Are hERG channel inhibition and QT interval prolongation all there is in drug-induced torsadogenesis? A review of emerging trends.

Contemporary preclinical in vitro and in vivo methods have been imperfect in predicting drug-induced Torsades de Pointes (TdP) in humans. A better understanding of additional relevant factors in the genesis of drug-induced TdP is necessary. New sophisticated in vitro techniques, such as arterially perfused ventricular wedge preparations or isolated perfused hearts, potentially offer a better understanding of torsadogenic mechanisms and a refinement of drug testing. Of particular interest are the dispersion of repolarization and the refractoriness of different cell types across the ventricular wall, triangulation of the action potential, reverse use dependence and instability of the action potential duration.

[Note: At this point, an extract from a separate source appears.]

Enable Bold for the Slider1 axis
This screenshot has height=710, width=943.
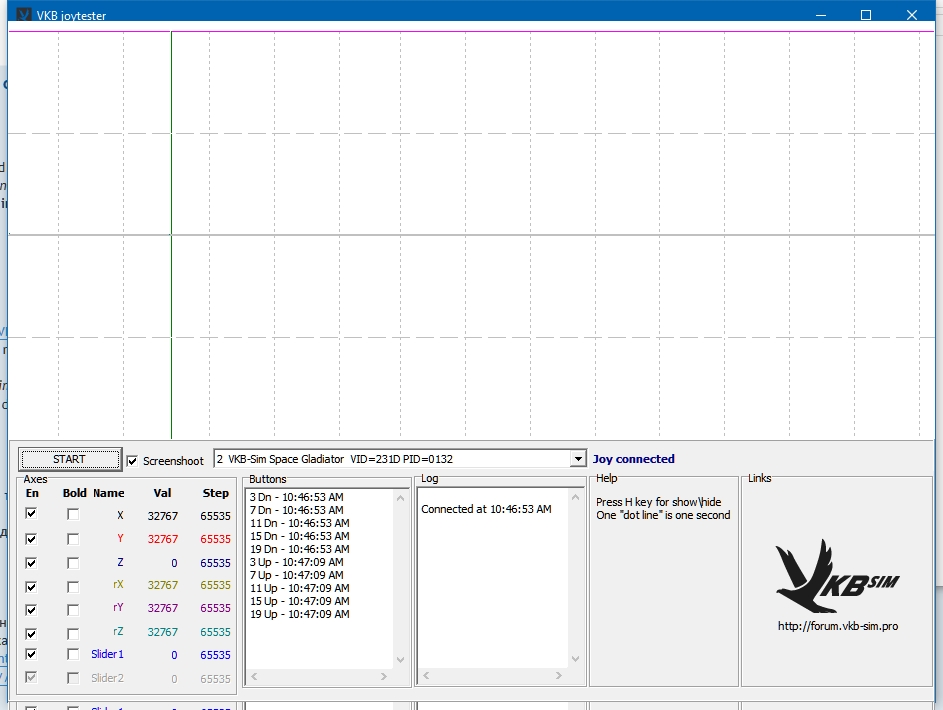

In vivo models are currently refined by establishing parameters such as beat-to-beat variability and T-wave morphology as derived from the in vitro proarrhythmia indices. Animal models of proarrhythmia are to date not recommended for routine evaluation. A pharmacodynamic interaction with combinations of torsadogenic compounds is another area to be considered. Little is known about channel/receptor cross talk, although considerable evidence exists that cardiac G protein-coupled receptors can modulate hERG channel function. More investigations are necessary to further evaluate the role of altered gene expression, mutations, and polymorphisms in drug-induced TdP. A novel mechanism of drug-induced torsadogenesis is the reduced expression of hERG channel protein on the plasma membrane due to a trafficking defect. Pharmacokinetic and metabolism data are crucial for calculating the risk of a torsadogenic potential in man. Consideration of intracardiac accumulation can help in delineating pharmacokinetic-pharmacodyamic relationships. In silico virtual screening procedures with new chemical entities to predict hERG block may develop as a promising tool. The role of in silico modeling of TdP arrhythmia is likely to become increasingly important for organizing and integrating the vast amount of generated data. At present, however, in silico methods cannot replace existing preclinical in vitro and in vivo models.